* _SOURCE PASSAGE_:

○ ○ ○ ○

Quantum physicist Werner Heisenberg famously posited that it is impossible to precisely measure the position and momentum of a particle simultaneously. His “uncertainty principle,” in popular usage, has come to mean that any attempt to observe something changes what is being observed.
This is becoming an accurate description of Barack Obama’s quest for the White House.
When Obama suggested, weeks before visiting Iraq, that he could “refine” his 16-month timetable for withdrawal from Iraq after meeting with commanders, he came under fire for flip-flopping on the signature issue of his campaign. Coming on the heels of his reversals on FISA, public financing, and gun rights, Obama was starting to look like John Kerry redux.
So Obama dug in, and reiterated his support for a 16-month withdrawal timetable, to be instituted regardless of the advice of commanders or conditions on the ground. But this drew criticism for recklessly putting ideology over sound strategy, and so in an interview with Newsweek this past weekend, Obama said the number of residual troops he would leave in Iraq would be “entirely conditions-based.”
Losing presidential candidates tend to get stung by simple narratives. Michael Dukakis became known as the soft, bleeding-heart liberal in 1988, the elder President Bush was seen as out of touch in 1992, Al Gore was the serial exaggerator in 2000, and Kerry was the flip-flopper in 2004.
To anybody closely following his policy zigzags, Obama comes off looking very foolish, but his malleability has also made it difficult for John McCain to pin him down. Portraying him as a shameless flip-flopper who is tacking right during the general election makes Obama look less like a rigid liberal ideologue and more like a pragmatist, while pegging him as an uncompromising leftist undercuts the image of him as a flip-flopper.
This is not the only example in which competing portraits of Obama have worked to his advantage. From the time he began considering a presidential run, seasoned reporters and analysts described Obama as a wet behind the ears rookie who would be bulldozed by the Clinton juggernaut. The race was dubbed “Obambi vs. Hillzilla,” after the cult classic cartoon in which the Japanese monster stomps the doe-eyed little deer.
IN THE END, Hillary Clinton would prove the perfect opponent for Obama, because the Clintons’ long-established reputation as the most calculating political family in modern history obscured how devious Obama could be. As a result, the media — and Democratic voters — sided with the nice, innocent-seeming Obama over the nasty, cut-throat Clintons during the primaries.

○ ○ ○ ○

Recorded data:
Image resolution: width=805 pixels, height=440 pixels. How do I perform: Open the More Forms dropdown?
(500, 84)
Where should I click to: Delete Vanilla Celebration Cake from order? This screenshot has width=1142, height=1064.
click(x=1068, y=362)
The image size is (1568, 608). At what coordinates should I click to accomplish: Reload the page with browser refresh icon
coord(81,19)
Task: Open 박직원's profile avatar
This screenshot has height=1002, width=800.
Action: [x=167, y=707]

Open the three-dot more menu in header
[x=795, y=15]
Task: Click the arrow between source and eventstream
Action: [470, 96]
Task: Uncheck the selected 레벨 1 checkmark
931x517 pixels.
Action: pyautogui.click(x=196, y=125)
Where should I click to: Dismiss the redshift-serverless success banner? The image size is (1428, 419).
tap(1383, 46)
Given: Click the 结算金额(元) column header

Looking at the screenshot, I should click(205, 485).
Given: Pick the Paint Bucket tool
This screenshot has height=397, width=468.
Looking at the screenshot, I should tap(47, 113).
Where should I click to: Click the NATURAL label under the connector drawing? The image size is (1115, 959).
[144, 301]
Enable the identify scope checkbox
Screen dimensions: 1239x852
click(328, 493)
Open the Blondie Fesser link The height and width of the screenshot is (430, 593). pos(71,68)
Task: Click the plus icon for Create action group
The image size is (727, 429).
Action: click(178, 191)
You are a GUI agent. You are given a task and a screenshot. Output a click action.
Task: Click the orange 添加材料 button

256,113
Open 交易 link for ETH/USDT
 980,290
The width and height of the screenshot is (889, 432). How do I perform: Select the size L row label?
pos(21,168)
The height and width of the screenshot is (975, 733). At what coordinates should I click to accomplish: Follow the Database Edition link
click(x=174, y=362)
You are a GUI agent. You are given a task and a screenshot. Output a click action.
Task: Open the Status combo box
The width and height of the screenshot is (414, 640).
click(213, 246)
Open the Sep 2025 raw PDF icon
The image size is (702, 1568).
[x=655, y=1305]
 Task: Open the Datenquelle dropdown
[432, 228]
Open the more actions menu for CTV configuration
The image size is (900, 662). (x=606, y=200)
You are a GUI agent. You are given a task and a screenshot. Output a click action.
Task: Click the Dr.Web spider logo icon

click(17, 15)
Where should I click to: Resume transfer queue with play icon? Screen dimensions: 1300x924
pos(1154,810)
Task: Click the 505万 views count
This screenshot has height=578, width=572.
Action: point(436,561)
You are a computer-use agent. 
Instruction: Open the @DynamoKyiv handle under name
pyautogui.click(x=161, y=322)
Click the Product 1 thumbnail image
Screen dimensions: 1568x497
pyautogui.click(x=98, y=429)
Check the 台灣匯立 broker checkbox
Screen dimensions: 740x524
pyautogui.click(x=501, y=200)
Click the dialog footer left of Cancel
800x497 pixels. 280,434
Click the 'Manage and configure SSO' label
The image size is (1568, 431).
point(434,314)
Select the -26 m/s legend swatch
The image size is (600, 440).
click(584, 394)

○ ○ ○ ○

* _THINGS TO DO_:
• 1. Condense the paragraph of the column on Obama's campaign that begins "Losing presidential candidates tend to get stung" into a short list that keeps its main facts.
• 2. Switch "perfect" to "ideal" and write out the stretch of the column on Obama's campaign from "IN THE END, Hillary" through "during the primaries." with that change.
• 3. Pick up the column on Obama's campaign from where it stops, continuing after its final sentence.

* _OUTPUTS FOR THE TASKS_:
• 1.
Losing presidential candidates tend to be hurt by simple narratives:
- 1988: Michael Dukakis was the soft, bleeding-heart liberal.
- 1992: The elder President Bush was seen as out of touch.
- 2000: Al Gore was the serial exaggerator.
- 2004: John Kerry was the flip-flopper.

• 2.
IN THE END, Hillary Clinton would prove the ideal opponent for Obama, because the Clintons’ long-established reputation as the most calculating political family in modern history obscured how devious Obama could be. As a result, the media — and Democratic voters — sided with the nice, innocent-seeming Obama over the nasty, cut-throat Clintons during the primaries.

• 3.
Only after he vanquished Mrs. Inevitable and began his general election makeover did Obama start being portrayed as Machiavellian, and in a recent issue of the New Yorker, as an operator who had mastered the art of dirty machine politics in Chicago.
Once again, though, these portraits of Obama are difficult to reconcile. Obama may be a naive rube, or he may be Richard Nixon on steroids, but it’s difficult to make the public see him as both at the same time.
Even the controversies that have caused the most problems for Obama — his relationship with his long-time pastor Jeremiah Wright and his comments that working class voters in small towns “cling” to guns and religion out of bitterness — represent competing narratives.
The Wright episode highlighted his ties to the most offensive elements of the inner-city racial grievance industry, while “bitter-gate” made him appear as a Harvard-bred elitist.
BUT NOW, a new narrative is taking hold — of Obama’s hubris. The charge was once confined to conservative commentators, but none other than the Washington Post‘s Dana Milbank picked up on the theme this week, even referring to Obama as the “presumptuous nominee.” From his introduction of a new presidential seal, to his Berlin rally in front of 200,000, to his declaration that “I have become a symbol of the possibility of America returning to our best traditions,” Obama has given analysts plenty of fodder.
While Americans like their presidents to be confident, the “hubris” label would be damaging to Obama, because his tremendous self-regard is inversely proportional to his actual accomplishments, and his opponent has served the nation with honor for decades.